陳傑憲選手が秋山選手と源田選手のプレーを参考にしているように、台湾では「日本の選手への憧れはかなりあると思います」と知念投手は語る。ロッカールームではNPBの試合が流されており、それを皆が常に観ているため、台湾人選手たちも「台湾読みでいいなら、ほとんどの(NPB)選手の名前はわかる」とのこと。また、日本の試合が行われていない時間帯にはMLBの試合が流されているため、「両方を見て、良いものだけを取り入れている」ようだ。
かつては国際試合でも日本が大きく優位に立っていたものの、先述の2018年11月の壮行試合では日本代表を相手に勝利を収めたということもあり、日米の良いものを取り入れていく姿勢が「成果に出てきていると思います」と知念投手は分析。「リーグの規模は全然違いますけど、国際大会で考えると、もしかしたら追いついてきてるのかな」と感じているという。
埼玉西武だけでなく、統一ライオンズにとっても今回の試合は貴重な経験に
統一が開幕前に日本のチームと試合を行うのは珍しいことであり、若手の多い遠征メンバーにとってこの経験は貴重な財産ともなりうる。同僚たちに今回の遠征で持ち帰ってきてほしいこととして、知念投手は次のように語っている。

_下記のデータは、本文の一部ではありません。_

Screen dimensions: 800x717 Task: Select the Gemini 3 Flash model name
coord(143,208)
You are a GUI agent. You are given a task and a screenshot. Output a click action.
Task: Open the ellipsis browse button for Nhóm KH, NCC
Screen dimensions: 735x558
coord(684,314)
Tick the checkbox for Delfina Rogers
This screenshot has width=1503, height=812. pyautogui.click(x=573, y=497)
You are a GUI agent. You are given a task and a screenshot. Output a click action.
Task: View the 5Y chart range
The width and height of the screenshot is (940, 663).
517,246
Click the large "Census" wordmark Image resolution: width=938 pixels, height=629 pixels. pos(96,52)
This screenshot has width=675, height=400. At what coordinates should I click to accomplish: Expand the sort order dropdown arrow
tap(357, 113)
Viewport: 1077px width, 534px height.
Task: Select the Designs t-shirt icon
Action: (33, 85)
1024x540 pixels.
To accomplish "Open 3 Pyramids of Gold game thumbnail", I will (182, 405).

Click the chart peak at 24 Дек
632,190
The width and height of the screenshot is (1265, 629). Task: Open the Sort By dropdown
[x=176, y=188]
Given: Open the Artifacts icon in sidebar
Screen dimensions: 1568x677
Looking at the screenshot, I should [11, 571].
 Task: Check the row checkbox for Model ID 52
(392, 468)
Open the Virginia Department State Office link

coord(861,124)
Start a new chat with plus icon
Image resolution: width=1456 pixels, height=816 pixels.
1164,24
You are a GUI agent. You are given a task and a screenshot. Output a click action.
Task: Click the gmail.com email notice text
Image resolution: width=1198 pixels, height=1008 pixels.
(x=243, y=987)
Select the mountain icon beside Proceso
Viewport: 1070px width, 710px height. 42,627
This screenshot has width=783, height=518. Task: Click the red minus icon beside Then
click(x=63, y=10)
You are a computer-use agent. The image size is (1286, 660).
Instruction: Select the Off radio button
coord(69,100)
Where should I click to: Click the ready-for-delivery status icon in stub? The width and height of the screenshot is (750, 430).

「相手はパ・リーグ優勝チームですし、(同僚たちには埼玉西武の)丁寧さを見て欲しいですね。大雑把な部分も台湾のいいところだとは思いますが、ものすごく丁寧だと思うので。また、日本のピッチャーが投げるボールの質が(台湾とは)違うので、そこは体感してほしいですね。日本的に言うと『動かさない、伸ばす』感じなのですが、台湾のピッチャーは両方、沈めるピッチャーもいますから」
台湾は2019年11月に行われる「WBSCプレミア12」の開催地のひとつで、この大会では日本と同組に入るライバルでもある。近年目覚ましい進化を遂げつつある台湾野球に触れられる貴重な機会でもある今回の試合を、これまで挙げてきた観点から楽しんでみるのも一興ではないだろうか。